Ann Arbor Police Chief Barnett Jones resigns
Ann Arbor Police Chief Barnett Jones Wednesday announced he is retiring.
Jones announced his plan to retire after nearly 40 years in law enforcement through an email sent to employees, sources said.
Jones was not immediately available for comment.
"I’m happy for his ability to retire," City Administrator Steve Powers said. "I’m sad that he’s leaving the City of Ann Arbor."
Powers said Jones informed him of his plan to retire Tuesday. Powers sent the following e-mail Wednesday afternoon to City Council members and service area administrators: "Barnett Jones has informed me and the department’s command staff that he is retiring April 1, 2012. Barnett has served the public in law enforcement for 38 years. He will be a loss to Ann Arbor."

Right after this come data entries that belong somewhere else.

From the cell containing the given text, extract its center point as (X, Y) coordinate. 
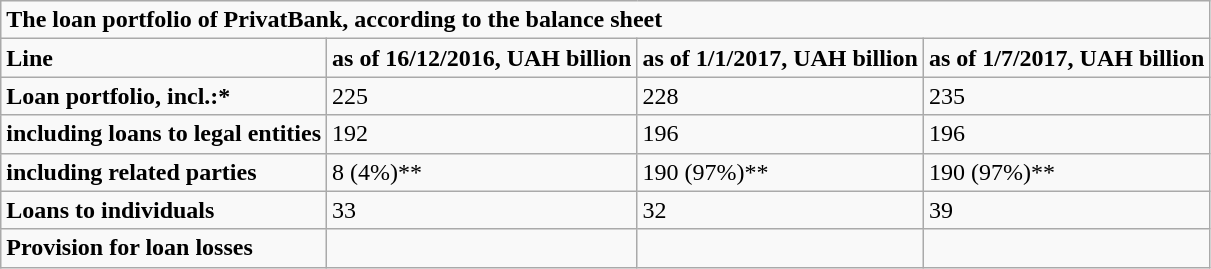
as of 1/1/2017, UAH billion (780, 58)
The loan portfolio of PrivatBank, according to the balance sheet (606, 20)
as of 1/7/2017, UAH billion (1066, 58)
Line (164, 58)
as of 16/12/2016, UAH billion (482, 58)
192 (482, 134)
Loan portfolio, incl.:* (164, 96)
235 (1066, 96)
39 (1066, 210)
225 (482, 96)
Provision for loan losses (164, 248)
including loans to legal entities (164, 134)
32 (780, 210)
33 (482, 210)
Loans to individuals (164, 210)
including related parties (164, 172)
8 (4%)** (482, 172)
228 (780, 96)
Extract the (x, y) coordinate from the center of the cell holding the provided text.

Ann Arbor Fire Chief Chuck Hubbard said he talked to Jones two days ago about routine business and Jones gave him no indication he was planning to retire. Hubbard learned about the retirement over a brief email that he received Wednesday.
"I'm shocked," he said. "He'll be sorely missed." Hubbard said Jones has been his immediate supervisor since June 2011, when Hubbard was promoted to his current position.
"His work ethic speaks for itself," Hubbard said. "He's a professional. He's a fair person. He's been great to me. He's been very helpful in my career."
Jones was pressured in recent city budget cycles to make deep cuts to the police department, cuts he didn't want to have to make. He expressed frustrations about that and repeatedly told council members he couldn't afford to lose any more police officers.
"We can't afford to lose a police officer," he told council members in February 2010. "Since 2000, we've gone from 216-plus police officers down to 124. Our reality is we have been doing the best we can ... but we're at a point where there are some quality of life issues. As a police chief, I cannot stand here and say I can afford to lose any more police officers."
Both the police department and the fire department, which Jones oversees as public safety administrator, have gone through two rounds of cuts since he made that comment, and the city recently outsourced police dispatch services to the county, eliminating even more jobs.
More staffing reductions are being considered in the fire department this year. A recent report from a paid consultant recommends several options for cutting the department's costs.
The budget picture is looking better for the police department, though, and council members are planning to avoid planned cuts this year.
Jones, who is in his late 50s, makes $126,500 per year as chief. City officials said Jones is eligible for a pension under city policies that allow firefighters and police officers to collect at age 55 with five or more years of service.
It's expected that his pension will be calculated based on the average of his three highest-paid consecutive years multiplied by his total years of service and a 2.75 percent multiplier. A rough calculation shows that could be more than $20,000 a year.
City Council Member Christopher Taylor, D-3rd Ward, said Jones' departure will be a loss for the city of Ann Arbor.
"Chief Jones has led AAPD with calm and grace during a crucial era," Taylor said. "He was asked to do more with less and Chief Jones delivered. As he has often said, we live in a safe community, and to him we owe a debt of thanks."
Jones also is well-respected in Michigan, said Bob Stevenson, executive director of the Michigan Association of the Chiefs of Police.
“(Ann Arbor) is losing an excellent chief of police with a tremendous reputation around the state,” Stevenson said.
Washtenaw County Sheriff Jerry Clayton expressed a similar sentiment. "The retirement of Chief Jones is a tremendous loss for the the City of Ann Arbor and all of Washtenaw County," Clayton said in an emailed statement. "He has been a strong leader and public safety partner and I greatly appreciate his friendship and the counsel he has provided me through the years."
Jones came to Ann Arbor as chief of police in 2006 after serving as police chief in Sterling Heights.
He began his law enforcement career as a Wayne County sheriff's deputy and also worked for the Inkster Police Department and Oakland County Sheriff's Department.
Jones earned a bachelor's degree from the University of Michigan and a master's degree from Eastern Michigan University.
Powers said the city will need to appoint an interim chief until officials can find a new police chief. He said he does not yet know who that will be.
John Seto and Greg Bazick are the department's two deputy chiefs.